Mr. Storer acted as the agent of Mary, wife of the Rev. Benjamin Gerrish Gray, of Windsor, N. S., who was the heiress of Mary Gooch, who resided at Marshfield, Mass., at the time of her death. Mr. Gray was a son of Joseph Gray of Boston and Halifax, N. S., a loyalist. Mary, the heiress, was a daughter of Nathaniel Ray Thomas, a loyalist of Marshfield, who had married Sally Deering, a sister of Mary Gooch of Marshfield.

The property was sold by Mrs. Gray, June 9, 1795, to James Tisdale, a merchant, who bought also adjoining lots. It was at this time that the Golden Ball disappeared from Merchants' Row, where it had hung as a landmark for about a century. Tisdale soon sold his lots to Joseph Blake, a merchant, who erected warehouses on the site.

There was still an attraction in the Golden Ball, however, and in 1799 we find it swinging in Wing's Lane, now Elm Street, for Nathan Winship. He was the son of Jonathan, and born in Cambridge. In 1790 he was living in Roxbury. He died in 1818, leaving a daughter Lucy. He had parted with the Golden Ball long before his death.

In 1805 there was erected in South Boston a building by one Garrett Murphy. It stood on Fourth Street, between Dorchester Avenue and A Street, and here he displayed the Golden Ball for five years, as his hotel sign. Just a century ago, in 1810, for want of patronage, it became a private residence. About 1840 the hotel was reopened as the South Boston Hotel.

From South Boston the Golden Ball rolled back to Elm Street, and in 1811 hung at the entrance of Joseph Bradley's Tavern. From this Golden Ball started the stages for Quebec on Mondays at four in the morning. They arrived at Concord, N. H., at seven in the evening. Leaving there at four Tuesday morning, they reached Hanover, N. H., at two in the afternoon, and continuing on arrived at Haverhill, N. H., near Woodsville, at nine Wednesday evening.

The next appearance of the _Golden Ball_ was on Congress Street, where at No. 13 was the new tavern of Thomas Murphy in 1816.

Henry Cabot, born 1812, was a painter, and first began business at 2 Scollay's Building in 1833. He removed to Blackstone Street in 1835, where he was located at various numbers till 1858, when he went to North Street. He resided in Chelsea from 1846 till his death in 1875. The occupation of this owner of the Golden Ball was that of an ornamental sign and standard painter. His choice of a sign was not according to the traditions of his trade, and did not conform with the painters' arms of the London Guild Company, which were placed on the building in Hanover Street by an earlier member of that craft. It was no worse choice, however, than a sign which some of us may recall as swinging on Washington Street, near Dock Square, fifty years ago, "The Sign of the Dying Warrior, N. M. Phillips, Sign Painter."

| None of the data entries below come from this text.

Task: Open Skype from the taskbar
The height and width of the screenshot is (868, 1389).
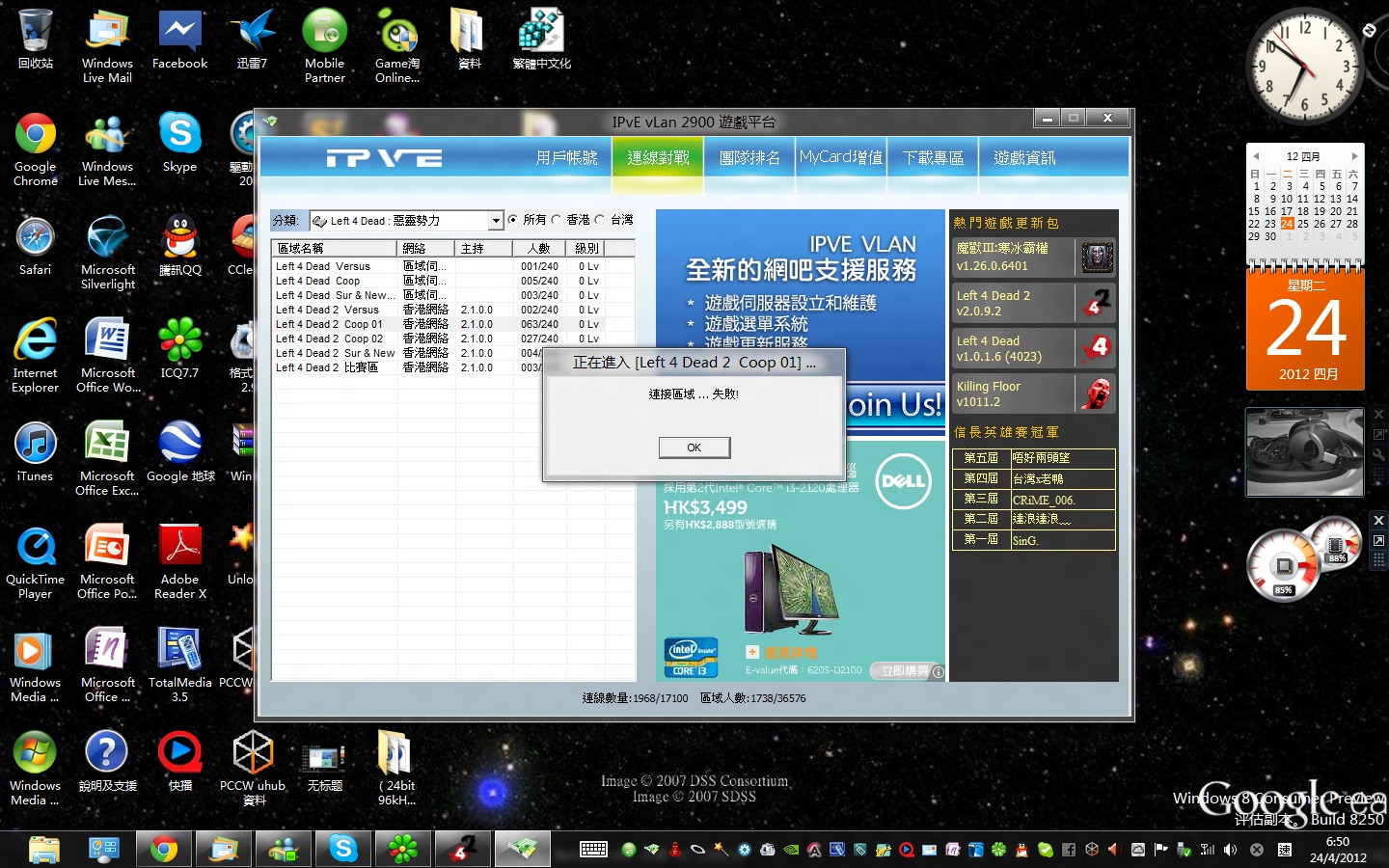Action: coord(342,849)
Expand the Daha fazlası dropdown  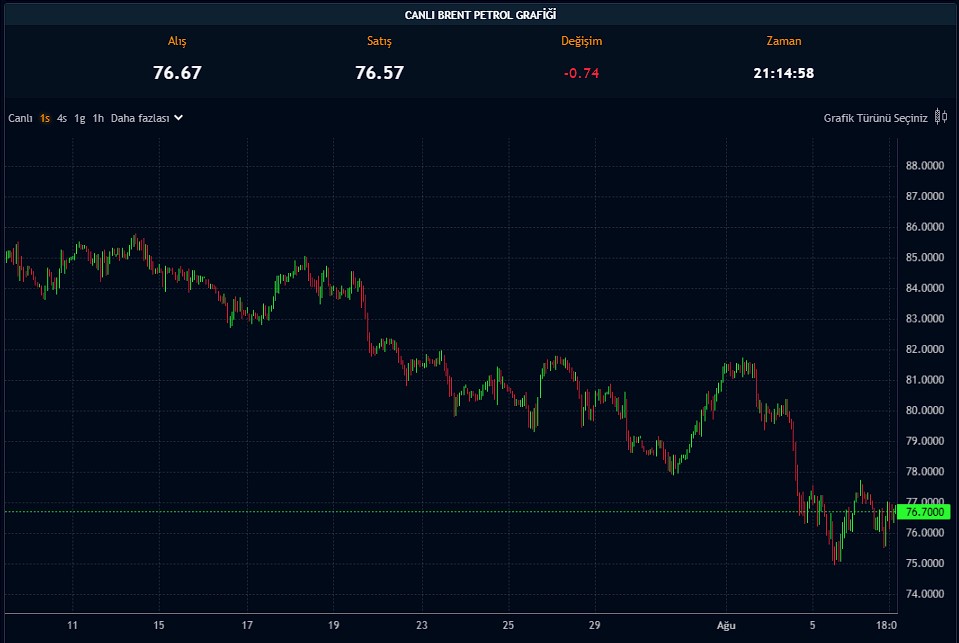click(146, 118)
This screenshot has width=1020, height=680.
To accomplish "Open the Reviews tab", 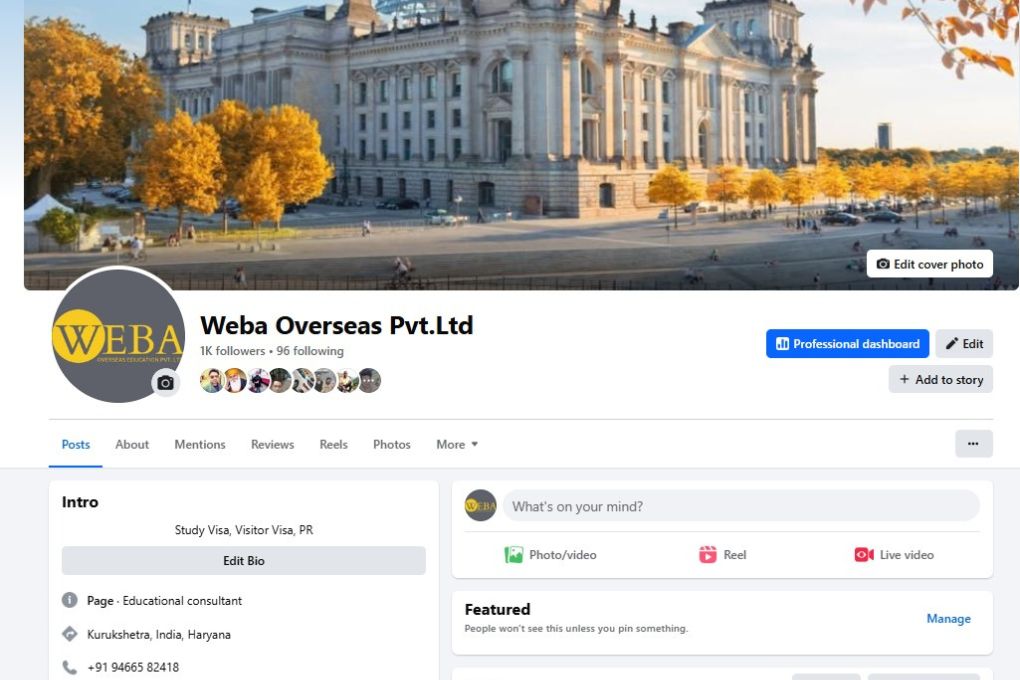I will point(273,444).

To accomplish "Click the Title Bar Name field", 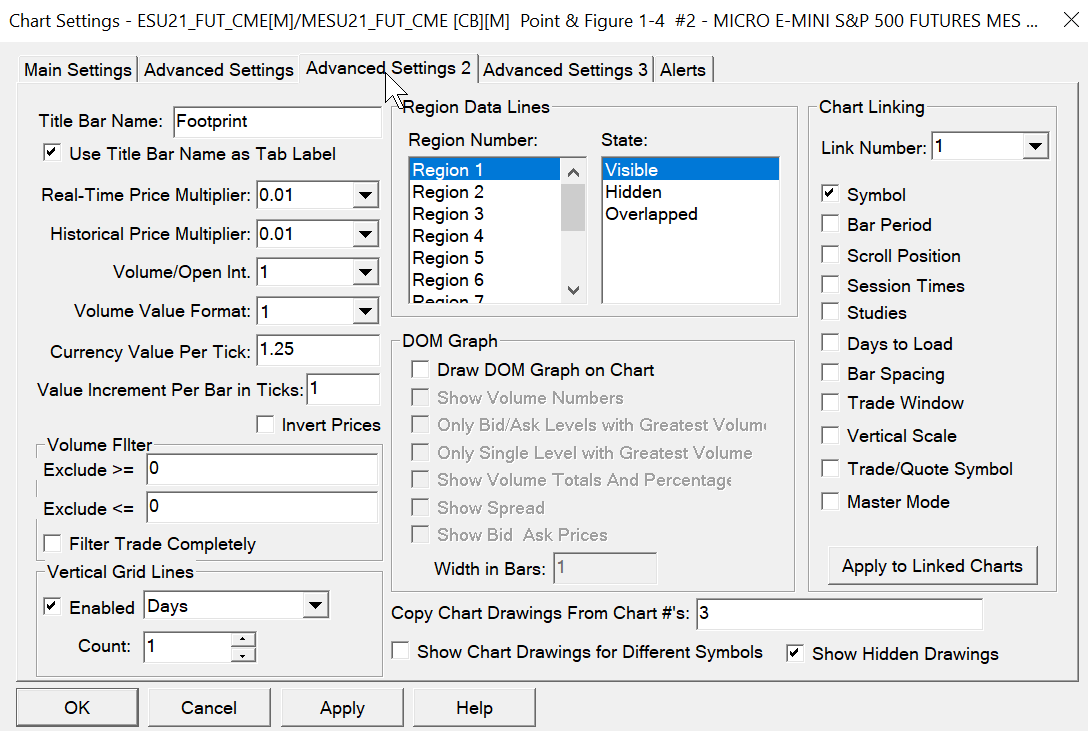I will 276,122.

The Golden Ball was the sign anciently hung out in London by the silk mercers, and was used by them to the end of the eighteenth century. Mr. Cabot's choice of a location to start his business life was more appropriate than his sign, as in the block of shops, owned by the town, connecting on the west side of the Scollay's Building, had been the paint shop of Samuel, brother of Christopher Gore.

COFFEE URN USED IN THE GREEN DRAGON.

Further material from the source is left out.